There is a world of information yet to discover when it comes to proteins — from helping people get the healthcare they need to finding ways to protect plant species. Teams at Google are focused on studying proteins so we can realize Google Health’s mission to help billions of people live healthier lives.
Back in March, we published a post about a model we developed at Google that predicts protein function and a tool that allows scientists to use this model. Since then, the protein function team has accomplished more work in this space. We chatted with software engineer Max Bileschi to find out more about studying proteins and the work Google is doing.
Proteins dictate so much of what happens in and around us, like how we and other organisms function.
Two things determine what a protein does: its chemical formula and its environment. For example, we know that human hemoglobin, a protein inside your blood, carries oxygen to your organs. We also know that if there are particular tiny changes to the chemical formula of hemoglobin in your body, it can trigger sickle cell anemia. Further, we know that blood behaves differently at different temperatures because proteins behave differently at higher temperatures.
We have the opportunity to look at how machine learning can help various scientific fields. Proteins are an obvious choice because of the amazing breadth of functions they have in our bodies and in the world. There is an enormous amount of public data, and while individual researchers have done excellent work studying specific proteins, we know that we’ve just scratched the surface of fully understanding the protein universe. It’s highly aligned to Google’s mission of organizing information and making it accessible and useful.
Only around 1% of proteins have been studied in a laboratory setting. We want to see how machine learning can help us learn about the other 99%.
It’s difficult work. There are at least a billion proteins in the world, and they’ve evolved throughout history and have been shaped by the same forces of natural selection we normally think of as acting on DNA. It’s useful to understand this evolutionary relatedness among proteins. The presence of a similar protein in two or more distantly related organisms (say humans and zebrafish) can be indicative that it’s useful for survival. Proteins that are closely related can have similar functions but with small differences, like encouraging the same chemical reaction but doing so at different temperatures. Sometimes it’s easy to determine that two proteins are closely related, but other times it’s difficult. This was the first problem in protein function annotation that we tackled with machine learning.
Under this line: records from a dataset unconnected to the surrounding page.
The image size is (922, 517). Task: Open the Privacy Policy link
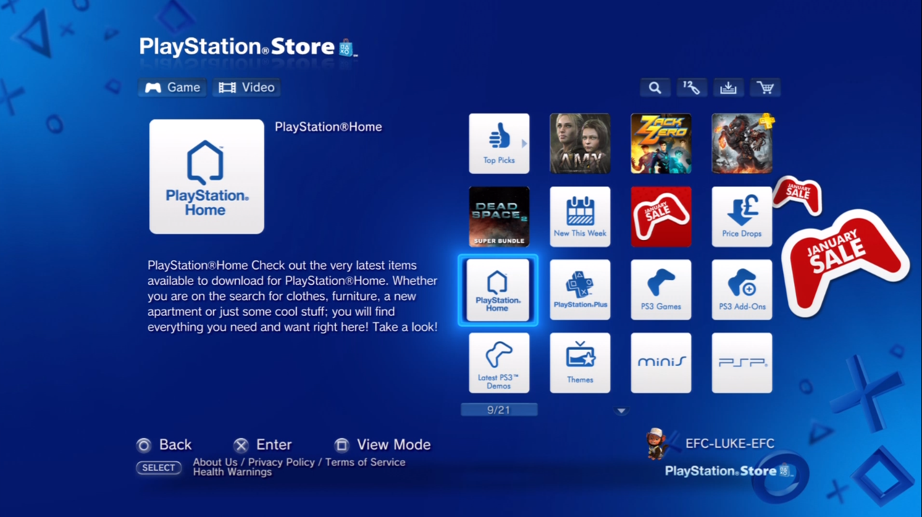(x=281, y=461)
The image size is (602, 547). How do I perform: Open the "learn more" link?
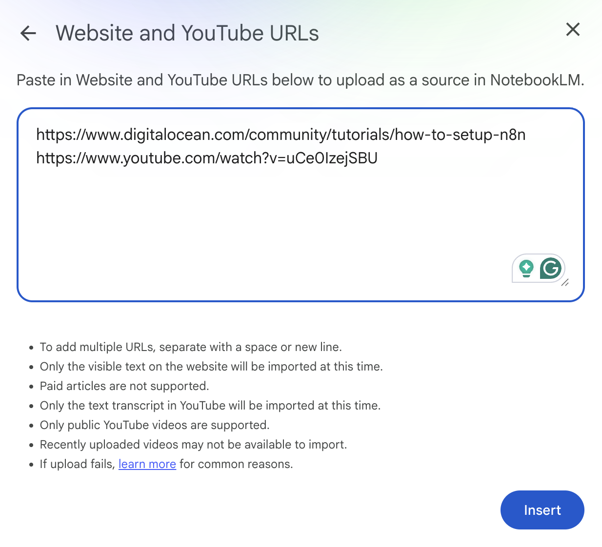(147, 464)
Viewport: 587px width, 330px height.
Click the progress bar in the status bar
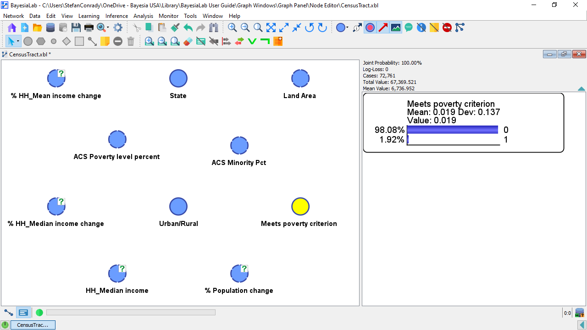pos(131,313)
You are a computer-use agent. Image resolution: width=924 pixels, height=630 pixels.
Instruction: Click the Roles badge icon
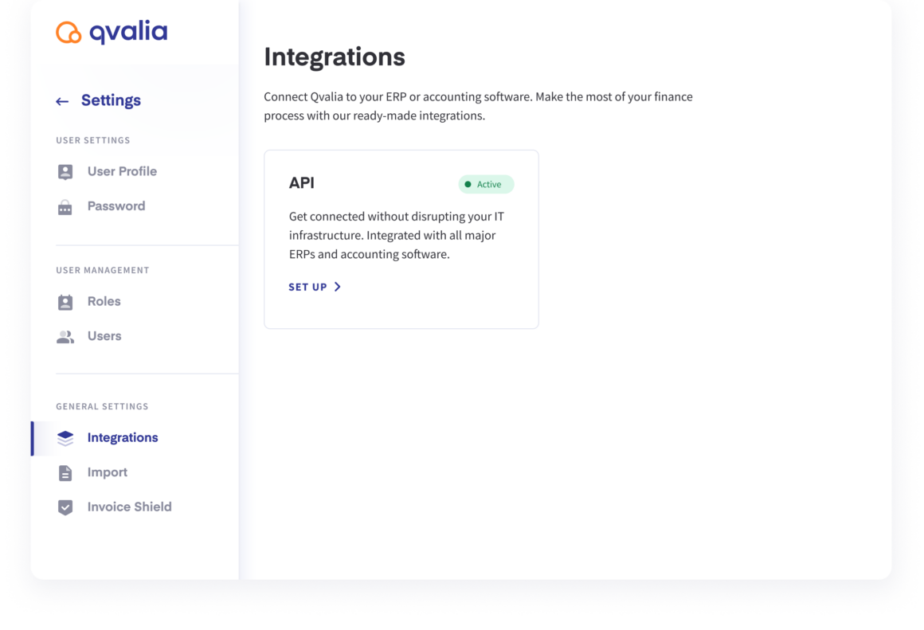65,302
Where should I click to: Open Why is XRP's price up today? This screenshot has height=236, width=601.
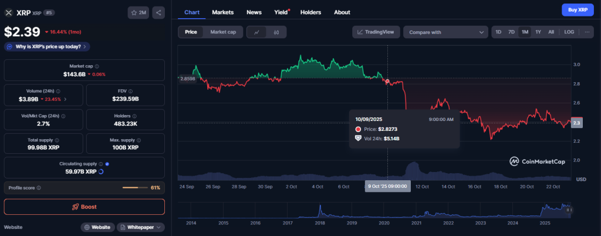tap(47, 46)
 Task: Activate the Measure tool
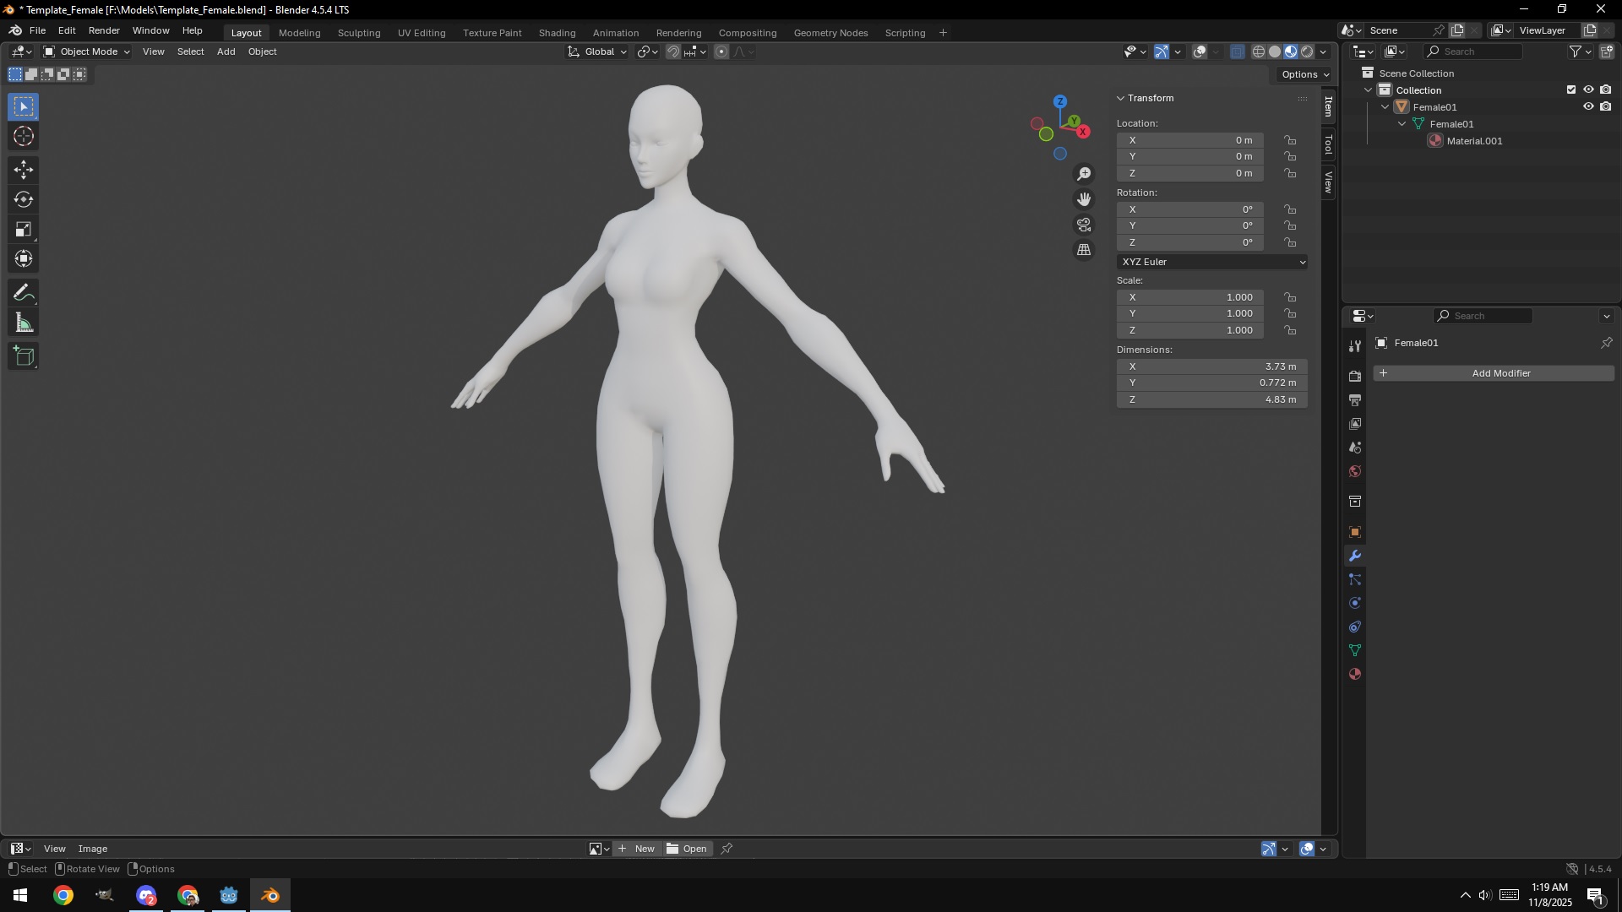pos(24,323)
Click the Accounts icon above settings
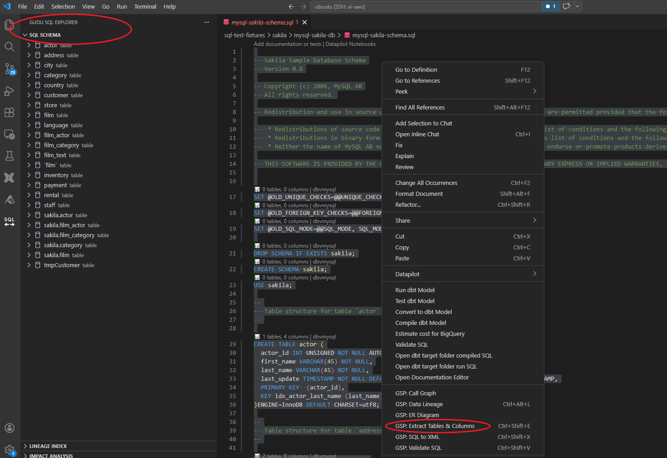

Machine learning helps best when it truly helps, not replaces, current techniques. For example, we demonstrated that about 300 previously-uncharacterized proteins are related to “phage capsid” proteins. These capsid proteins can help us deliver medicines to the cells that really need them. We worked with a trusted protein database, Pfam, to confirm our hypothesis, and now these proteins are listed as being related to phage capsid proteins — for all the public to see — including researchers.
A community of scientists built a number of tools and databases, over decades, to help classify what each different protein does. Pfam is one of the most-used databases, and it classifies proteins into about 20,000 types of proteins.
This work of classifying proteins requires both computer models and experts (called curators) to validate and improve the computer models.